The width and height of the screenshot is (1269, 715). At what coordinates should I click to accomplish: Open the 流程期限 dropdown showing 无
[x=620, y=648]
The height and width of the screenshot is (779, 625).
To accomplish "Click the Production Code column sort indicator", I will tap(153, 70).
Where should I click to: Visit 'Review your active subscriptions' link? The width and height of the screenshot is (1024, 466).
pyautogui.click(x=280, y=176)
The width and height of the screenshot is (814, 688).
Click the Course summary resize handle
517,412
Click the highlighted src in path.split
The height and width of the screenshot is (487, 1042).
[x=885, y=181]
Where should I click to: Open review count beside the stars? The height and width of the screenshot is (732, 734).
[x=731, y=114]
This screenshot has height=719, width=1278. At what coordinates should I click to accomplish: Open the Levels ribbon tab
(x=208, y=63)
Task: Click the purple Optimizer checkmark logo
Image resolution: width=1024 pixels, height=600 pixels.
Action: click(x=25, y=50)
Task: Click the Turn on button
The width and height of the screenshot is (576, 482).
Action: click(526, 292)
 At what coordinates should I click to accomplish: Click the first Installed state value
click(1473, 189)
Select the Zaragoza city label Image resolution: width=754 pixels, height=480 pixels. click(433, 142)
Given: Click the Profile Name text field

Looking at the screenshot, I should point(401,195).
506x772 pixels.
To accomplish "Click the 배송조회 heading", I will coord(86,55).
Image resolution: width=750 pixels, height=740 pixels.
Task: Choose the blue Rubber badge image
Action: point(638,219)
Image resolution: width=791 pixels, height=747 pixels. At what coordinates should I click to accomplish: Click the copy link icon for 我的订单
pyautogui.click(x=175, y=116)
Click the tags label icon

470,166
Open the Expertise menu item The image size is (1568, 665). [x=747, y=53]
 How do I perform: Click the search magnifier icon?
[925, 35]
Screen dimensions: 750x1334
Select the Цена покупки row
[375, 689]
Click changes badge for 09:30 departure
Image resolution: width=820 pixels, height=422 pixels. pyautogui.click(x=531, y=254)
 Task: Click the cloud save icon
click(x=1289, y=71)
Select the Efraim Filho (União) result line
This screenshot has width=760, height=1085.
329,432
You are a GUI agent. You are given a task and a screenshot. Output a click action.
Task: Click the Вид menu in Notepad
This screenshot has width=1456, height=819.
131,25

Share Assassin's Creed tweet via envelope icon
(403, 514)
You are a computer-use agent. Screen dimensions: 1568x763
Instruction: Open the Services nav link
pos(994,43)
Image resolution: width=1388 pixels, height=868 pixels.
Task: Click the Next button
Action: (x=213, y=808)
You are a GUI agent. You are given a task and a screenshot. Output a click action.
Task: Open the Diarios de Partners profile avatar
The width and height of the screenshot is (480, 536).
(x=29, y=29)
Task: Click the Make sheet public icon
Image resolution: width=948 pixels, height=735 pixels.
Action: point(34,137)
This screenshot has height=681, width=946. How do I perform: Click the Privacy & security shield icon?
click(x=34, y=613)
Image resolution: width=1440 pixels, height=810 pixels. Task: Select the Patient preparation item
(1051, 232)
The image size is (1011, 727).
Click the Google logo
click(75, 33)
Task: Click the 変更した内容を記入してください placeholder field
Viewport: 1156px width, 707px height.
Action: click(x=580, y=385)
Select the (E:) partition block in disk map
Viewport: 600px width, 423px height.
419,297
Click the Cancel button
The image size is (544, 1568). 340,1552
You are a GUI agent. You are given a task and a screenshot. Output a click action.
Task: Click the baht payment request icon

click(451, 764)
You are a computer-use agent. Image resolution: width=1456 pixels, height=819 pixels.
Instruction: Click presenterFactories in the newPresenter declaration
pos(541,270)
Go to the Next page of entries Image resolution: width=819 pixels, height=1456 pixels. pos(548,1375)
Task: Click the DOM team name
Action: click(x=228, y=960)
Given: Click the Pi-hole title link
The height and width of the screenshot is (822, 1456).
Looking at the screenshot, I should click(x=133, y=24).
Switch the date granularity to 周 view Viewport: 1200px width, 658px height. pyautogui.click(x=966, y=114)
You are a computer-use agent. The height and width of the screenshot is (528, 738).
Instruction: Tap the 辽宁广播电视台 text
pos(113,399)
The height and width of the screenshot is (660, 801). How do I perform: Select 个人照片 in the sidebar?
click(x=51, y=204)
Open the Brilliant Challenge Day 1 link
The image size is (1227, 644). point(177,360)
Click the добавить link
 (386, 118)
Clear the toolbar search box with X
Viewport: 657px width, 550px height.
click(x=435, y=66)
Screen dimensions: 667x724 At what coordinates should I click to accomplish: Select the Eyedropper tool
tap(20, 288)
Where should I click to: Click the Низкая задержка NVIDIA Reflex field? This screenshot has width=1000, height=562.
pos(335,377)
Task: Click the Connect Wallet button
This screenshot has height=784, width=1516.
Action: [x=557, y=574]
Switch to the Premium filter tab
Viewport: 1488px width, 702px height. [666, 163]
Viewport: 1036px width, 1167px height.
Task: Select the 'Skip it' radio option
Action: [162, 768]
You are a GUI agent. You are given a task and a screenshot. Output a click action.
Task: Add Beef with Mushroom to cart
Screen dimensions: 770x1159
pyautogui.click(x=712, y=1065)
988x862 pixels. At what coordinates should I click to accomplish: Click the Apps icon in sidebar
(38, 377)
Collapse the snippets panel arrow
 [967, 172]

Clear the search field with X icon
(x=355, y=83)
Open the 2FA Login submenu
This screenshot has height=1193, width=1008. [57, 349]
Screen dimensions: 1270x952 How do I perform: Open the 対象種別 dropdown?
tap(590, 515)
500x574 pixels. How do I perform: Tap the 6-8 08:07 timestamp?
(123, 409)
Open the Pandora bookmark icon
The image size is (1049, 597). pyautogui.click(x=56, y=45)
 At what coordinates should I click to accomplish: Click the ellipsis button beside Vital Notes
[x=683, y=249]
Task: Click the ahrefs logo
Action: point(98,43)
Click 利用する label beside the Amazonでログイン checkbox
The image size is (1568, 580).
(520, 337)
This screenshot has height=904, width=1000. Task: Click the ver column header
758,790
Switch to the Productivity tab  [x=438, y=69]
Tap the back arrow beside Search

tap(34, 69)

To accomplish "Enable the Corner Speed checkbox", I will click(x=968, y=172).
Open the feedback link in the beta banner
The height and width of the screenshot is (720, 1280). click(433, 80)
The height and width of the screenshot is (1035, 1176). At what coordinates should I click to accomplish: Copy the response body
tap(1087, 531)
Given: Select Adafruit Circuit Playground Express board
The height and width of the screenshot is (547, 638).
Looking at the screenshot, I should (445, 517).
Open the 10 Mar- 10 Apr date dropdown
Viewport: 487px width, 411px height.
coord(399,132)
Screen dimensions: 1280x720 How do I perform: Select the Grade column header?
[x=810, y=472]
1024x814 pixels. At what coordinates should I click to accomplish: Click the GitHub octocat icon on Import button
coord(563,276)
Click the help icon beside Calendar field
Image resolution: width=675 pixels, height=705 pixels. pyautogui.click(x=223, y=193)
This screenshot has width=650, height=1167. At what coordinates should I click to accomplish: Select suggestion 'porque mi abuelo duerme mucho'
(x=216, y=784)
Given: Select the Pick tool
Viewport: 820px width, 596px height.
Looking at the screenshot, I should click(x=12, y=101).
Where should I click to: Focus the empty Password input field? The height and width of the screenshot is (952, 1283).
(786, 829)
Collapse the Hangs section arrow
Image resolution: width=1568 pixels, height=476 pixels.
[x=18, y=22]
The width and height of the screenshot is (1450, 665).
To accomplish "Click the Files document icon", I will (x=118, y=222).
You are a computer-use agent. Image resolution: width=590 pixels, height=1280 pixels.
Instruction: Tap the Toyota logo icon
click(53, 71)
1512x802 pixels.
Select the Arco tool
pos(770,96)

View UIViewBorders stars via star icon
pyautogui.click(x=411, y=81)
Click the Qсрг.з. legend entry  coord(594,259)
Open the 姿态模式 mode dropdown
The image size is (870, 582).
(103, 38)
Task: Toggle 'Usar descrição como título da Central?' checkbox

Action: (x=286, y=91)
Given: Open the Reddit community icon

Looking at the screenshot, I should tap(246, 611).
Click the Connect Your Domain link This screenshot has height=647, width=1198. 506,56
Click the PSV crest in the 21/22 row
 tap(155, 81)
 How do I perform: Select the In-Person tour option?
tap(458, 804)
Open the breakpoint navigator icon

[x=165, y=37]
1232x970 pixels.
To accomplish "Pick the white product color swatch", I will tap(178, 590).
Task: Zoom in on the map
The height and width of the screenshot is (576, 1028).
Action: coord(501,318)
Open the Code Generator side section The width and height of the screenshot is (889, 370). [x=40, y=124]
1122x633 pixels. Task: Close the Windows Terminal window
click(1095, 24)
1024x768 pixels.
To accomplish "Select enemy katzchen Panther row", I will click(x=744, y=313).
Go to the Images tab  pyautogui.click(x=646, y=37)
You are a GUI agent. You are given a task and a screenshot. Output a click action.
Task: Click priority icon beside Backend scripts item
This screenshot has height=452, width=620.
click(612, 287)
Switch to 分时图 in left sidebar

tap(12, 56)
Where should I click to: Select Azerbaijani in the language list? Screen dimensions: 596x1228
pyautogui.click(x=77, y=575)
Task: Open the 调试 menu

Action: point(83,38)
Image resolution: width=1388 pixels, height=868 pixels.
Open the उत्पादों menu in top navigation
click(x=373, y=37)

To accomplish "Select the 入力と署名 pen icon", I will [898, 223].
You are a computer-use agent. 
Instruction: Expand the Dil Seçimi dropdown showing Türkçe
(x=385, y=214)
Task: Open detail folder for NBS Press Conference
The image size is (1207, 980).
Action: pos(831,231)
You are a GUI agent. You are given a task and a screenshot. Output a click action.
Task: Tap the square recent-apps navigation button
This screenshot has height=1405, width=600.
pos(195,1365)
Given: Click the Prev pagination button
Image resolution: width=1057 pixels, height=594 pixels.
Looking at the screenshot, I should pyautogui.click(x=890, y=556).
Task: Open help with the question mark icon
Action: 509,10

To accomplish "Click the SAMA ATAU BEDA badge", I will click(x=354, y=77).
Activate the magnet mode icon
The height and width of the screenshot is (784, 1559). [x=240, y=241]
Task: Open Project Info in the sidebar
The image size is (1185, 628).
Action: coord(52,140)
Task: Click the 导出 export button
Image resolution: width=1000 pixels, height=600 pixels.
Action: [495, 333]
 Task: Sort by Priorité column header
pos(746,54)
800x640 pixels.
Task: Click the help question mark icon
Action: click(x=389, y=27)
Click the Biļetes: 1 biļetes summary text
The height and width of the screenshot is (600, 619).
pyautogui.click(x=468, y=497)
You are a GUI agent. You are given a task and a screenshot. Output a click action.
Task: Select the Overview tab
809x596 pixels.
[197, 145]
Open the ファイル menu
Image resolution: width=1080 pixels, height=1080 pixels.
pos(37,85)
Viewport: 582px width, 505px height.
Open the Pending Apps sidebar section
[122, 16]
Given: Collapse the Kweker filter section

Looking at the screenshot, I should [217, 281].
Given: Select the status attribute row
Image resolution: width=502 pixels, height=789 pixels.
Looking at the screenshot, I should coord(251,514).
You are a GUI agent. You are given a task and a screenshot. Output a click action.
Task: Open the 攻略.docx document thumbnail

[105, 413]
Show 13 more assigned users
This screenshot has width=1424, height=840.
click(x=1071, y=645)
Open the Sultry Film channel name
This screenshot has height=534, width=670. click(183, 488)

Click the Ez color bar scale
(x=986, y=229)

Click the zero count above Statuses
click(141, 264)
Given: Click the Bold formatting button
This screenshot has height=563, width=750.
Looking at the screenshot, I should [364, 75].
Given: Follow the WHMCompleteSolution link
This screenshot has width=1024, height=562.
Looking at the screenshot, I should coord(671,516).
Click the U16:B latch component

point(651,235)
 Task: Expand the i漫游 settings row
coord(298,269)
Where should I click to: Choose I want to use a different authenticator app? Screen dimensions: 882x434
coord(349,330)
--*--
• _Task brief_: Scan the material for the word "Connect". Return every line where it is found.

• _Result_:
Task: Click the Connect Wallet button
Click the Connect Your Domain link This screenshot has height=647, width=1198. 506,56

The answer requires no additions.